Golden Beet Salad With Cider Vinegar Dressing

August 25th 2017 Jenna Appel, RD


Lettuce turnip the BEET with this colorful beet salad recipe!


5 organic golden beets
1 tablespoon extra virgin olive oil
¾ cup apple cider vinegar
Sea salt
3 cups of organic greens of your choice
1 tablespoon walnut oil
Freshly ground pepper
½ cup toasted walnut pieces
½ cup fresh ricotta or goat cheese

Pro Tip: Mix red and golden beets to add additional color to this vibrant salad! Or use any roasted veggies your heart desires.
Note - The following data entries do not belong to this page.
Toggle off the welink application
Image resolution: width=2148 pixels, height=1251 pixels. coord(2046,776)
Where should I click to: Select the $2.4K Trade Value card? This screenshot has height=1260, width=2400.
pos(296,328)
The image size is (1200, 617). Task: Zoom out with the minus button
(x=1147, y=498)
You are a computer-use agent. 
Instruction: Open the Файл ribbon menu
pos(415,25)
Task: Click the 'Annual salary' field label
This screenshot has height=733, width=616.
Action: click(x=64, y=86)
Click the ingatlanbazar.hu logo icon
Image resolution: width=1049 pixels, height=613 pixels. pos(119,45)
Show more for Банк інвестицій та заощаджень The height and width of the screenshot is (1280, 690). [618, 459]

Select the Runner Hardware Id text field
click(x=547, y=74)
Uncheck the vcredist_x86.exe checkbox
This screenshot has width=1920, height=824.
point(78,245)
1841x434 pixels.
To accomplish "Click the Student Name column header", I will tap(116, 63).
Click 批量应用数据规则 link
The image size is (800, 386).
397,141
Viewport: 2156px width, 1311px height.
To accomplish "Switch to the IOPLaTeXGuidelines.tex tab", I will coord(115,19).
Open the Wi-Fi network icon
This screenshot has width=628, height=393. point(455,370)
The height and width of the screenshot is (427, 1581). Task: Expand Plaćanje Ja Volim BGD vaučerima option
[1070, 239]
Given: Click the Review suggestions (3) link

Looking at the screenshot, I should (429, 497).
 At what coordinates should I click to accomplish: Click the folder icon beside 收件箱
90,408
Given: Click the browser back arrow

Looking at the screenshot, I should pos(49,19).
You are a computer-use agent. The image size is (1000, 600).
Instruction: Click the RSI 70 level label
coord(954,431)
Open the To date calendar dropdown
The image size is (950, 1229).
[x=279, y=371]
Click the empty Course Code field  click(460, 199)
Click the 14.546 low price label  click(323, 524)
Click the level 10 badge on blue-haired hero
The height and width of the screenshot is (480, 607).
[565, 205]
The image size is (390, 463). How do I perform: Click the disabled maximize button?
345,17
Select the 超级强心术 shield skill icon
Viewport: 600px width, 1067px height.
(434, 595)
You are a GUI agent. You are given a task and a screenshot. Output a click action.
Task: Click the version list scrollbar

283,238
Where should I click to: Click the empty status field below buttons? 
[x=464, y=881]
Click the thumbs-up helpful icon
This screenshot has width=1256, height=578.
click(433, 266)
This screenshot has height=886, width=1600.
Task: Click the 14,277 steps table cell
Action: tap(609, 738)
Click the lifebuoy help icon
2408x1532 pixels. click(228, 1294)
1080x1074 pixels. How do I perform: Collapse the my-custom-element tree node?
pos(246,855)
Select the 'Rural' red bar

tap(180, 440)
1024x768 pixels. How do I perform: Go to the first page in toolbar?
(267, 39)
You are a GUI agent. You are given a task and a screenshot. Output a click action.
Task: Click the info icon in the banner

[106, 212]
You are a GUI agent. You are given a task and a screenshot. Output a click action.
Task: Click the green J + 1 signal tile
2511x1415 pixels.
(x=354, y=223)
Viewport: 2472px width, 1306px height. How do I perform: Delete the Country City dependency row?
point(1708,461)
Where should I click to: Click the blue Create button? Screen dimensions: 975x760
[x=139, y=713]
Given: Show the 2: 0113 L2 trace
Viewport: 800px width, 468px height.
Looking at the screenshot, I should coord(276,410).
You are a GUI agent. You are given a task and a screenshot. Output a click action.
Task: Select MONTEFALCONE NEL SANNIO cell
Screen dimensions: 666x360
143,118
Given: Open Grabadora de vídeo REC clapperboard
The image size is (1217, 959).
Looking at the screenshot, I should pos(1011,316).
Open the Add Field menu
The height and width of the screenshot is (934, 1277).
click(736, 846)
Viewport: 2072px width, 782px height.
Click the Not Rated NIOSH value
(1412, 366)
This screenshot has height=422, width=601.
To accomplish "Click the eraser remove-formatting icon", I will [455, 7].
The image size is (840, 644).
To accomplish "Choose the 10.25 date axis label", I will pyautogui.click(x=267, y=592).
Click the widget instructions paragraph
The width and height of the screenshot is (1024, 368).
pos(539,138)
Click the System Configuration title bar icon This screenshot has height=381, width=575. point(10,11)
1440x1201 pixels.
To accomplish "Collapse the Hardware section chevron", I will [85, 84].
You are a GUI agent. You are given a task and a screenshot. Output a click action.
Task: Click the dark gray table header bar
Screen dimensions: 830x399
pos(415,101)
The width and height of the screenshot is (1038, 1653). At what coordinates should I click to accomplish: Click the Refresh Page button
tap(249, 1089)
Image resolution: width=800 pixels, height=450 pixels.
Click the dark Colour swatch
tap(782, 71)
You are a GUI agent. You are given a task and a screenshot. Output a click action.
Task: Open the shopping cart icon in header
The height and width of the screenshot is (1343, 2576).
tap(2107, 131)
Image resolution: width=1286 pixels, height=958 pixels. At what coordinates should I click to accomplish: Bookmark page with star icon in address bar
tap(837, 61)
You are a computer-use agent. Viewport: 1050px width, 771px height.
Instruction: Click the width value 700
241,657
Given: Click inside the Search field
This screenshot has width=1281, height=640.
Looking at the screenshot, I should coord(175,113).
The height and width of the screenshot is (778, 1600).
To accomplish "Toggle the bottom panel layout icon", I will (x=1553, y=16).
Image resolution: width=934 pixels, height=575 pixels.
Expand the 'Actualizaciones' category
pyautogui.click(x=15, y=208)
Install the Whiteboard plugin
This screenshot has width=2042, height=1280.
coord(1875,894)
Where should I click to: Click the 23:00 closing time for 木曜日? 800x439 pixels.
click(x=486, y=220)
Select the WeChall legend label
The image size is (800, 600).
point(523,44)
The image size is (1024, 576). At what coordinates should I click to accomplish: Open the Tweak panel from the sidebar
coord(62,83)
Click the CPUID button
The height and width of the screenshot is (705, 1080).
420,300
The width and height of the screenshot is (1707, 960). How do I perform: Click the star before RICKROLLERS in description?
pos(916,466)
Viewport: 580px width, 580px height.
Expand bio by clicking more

1. Preheat oven to 425 degrees.
2. Rinse the beets and cut off the greens.
3. Rub the beets with the olive oil, wrap in foil and place on a baking sheet.
4. Bake for about 1 hour or until you can pierce through the middle of each beet with a knife. Remove from the oven and let cool.
5. While the beets are cooking, bring the vinegar to a boil in a small saucepan over medium heat until it is reduced by a third. Remove from the heat and let cool.
6. When the beets are cool, use a paring knife to remove the skins.
7. Cut each beet into thin slices using a sharp knife. Sprinkle them with salt and toss them in the reduced vinegar.
8. Toss the greens with the walnut oil and pepper.
9. Top the greens with the beets, walnut pieces and cheese.